━━━ RECORDS SHOWN

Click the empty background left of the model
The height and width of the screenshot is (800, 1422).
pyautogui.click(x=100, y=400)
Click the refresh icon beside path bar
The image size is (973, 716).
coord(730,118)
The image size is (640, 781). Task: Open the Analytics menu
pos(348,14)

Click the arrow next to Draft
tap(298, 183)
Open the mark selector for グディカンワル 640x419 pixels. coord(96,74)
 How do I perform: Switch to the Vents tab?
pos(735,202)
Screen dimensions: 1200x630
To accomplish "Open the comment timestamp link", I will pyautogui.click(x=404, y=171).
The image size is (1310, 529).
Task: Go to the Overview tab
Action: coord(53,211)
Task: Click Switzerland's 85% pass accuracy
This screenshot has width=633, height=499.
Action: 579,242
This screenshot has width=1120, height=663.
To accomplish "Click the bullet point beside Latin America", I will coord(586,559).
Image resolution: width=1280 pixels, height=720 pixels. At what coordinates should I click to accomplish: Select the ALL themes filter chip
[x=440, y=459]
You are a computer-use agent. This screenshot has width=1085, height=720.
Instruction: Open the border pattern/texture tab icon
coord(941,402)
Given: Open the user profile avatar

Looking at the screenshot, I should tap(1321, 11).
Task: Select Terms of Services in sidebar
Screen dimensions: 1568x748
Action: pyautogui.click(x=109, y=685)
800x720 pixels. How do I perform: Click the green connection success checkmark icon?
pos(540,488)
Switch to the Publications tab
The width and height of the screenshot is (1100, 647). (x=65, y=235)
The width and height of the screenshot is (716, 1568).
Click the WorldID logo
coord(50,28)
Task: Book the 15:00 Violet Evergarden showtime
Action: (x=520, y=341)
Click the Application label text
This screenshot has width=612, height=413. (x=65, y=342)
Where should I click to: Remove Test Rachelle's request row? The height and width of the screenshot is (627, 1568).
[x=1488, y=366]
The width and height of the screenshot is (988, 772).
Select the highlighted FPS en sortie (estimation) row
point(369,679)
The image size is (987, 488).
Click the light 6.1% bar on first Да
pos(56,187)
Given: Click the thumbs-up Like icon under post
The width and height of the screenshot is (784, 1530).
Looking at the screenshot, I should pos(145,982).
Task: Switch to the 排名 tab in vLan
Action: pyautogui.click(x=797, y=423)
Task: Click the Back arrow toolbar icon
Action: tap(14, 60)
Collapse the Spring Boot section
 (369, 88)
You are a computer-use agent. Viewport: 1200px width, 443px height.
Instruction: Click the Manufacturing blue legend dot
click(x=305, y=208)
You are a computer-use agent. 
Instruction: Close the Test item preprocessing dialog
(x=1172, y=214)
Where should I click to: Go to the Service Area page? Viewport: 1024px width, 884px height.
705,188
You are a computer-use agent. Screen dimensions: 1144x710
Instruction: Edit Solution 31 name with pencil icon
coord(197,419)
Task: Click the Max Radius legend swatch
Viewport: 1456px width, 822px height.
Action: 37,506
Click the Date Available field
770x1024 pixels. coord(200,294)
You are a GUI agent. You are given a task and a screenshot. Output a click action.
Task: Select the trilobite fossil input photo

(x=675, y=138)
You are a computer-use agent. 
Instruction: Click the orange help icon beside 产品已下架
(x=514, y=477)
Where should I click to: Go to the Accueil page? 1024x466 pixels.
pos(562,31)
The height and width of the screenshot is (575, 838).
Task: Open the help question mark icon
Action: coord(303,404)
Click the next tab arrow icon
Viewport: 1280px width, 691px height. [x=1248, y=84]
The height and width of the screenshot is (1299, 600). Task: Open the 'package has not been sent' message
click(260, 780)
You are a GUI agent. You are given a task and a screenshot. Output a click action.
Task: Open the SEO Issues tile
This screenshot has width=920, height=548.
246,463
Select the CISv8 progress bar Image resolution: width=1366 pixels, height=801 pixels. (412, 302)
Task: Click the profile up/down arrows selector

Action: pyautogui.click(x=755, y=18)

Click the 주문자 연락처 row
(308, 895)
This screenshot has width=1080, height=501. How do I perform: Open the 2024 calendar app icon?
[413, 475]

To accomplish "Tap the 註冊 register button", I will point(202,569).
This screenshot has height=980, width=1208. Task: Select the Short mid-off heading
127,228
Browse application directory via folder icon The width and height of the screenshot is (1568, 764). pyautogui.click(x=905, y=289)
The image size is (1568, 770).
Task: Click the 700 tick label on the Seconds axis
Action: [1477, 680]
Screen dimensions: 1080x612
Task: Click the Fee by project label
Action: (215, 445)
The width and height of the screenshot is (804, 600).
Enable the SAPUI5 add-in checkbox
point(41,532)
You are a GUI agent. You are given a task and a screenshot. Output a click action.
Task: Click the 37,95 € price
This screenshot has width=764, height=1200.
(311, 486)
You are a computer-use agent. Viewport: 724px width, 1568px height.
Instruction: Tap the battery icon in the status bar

━━━━━━

- WHAT TO DO
Each line of the data that holds "computer" should be copied.

- EXERCISE RESPONSE
You are a computer-use agent. This screenshot has width=1085, height=720.
You are a computer-use agent. Viewport: 1200px width, 443px height.
You are a computer-use agent. 
You are a computer-use agent. Screen dimensions: 1144x710
You are a computer-use agent. 
You are a computer-use agent. Viewport: 724px width, 1568px height.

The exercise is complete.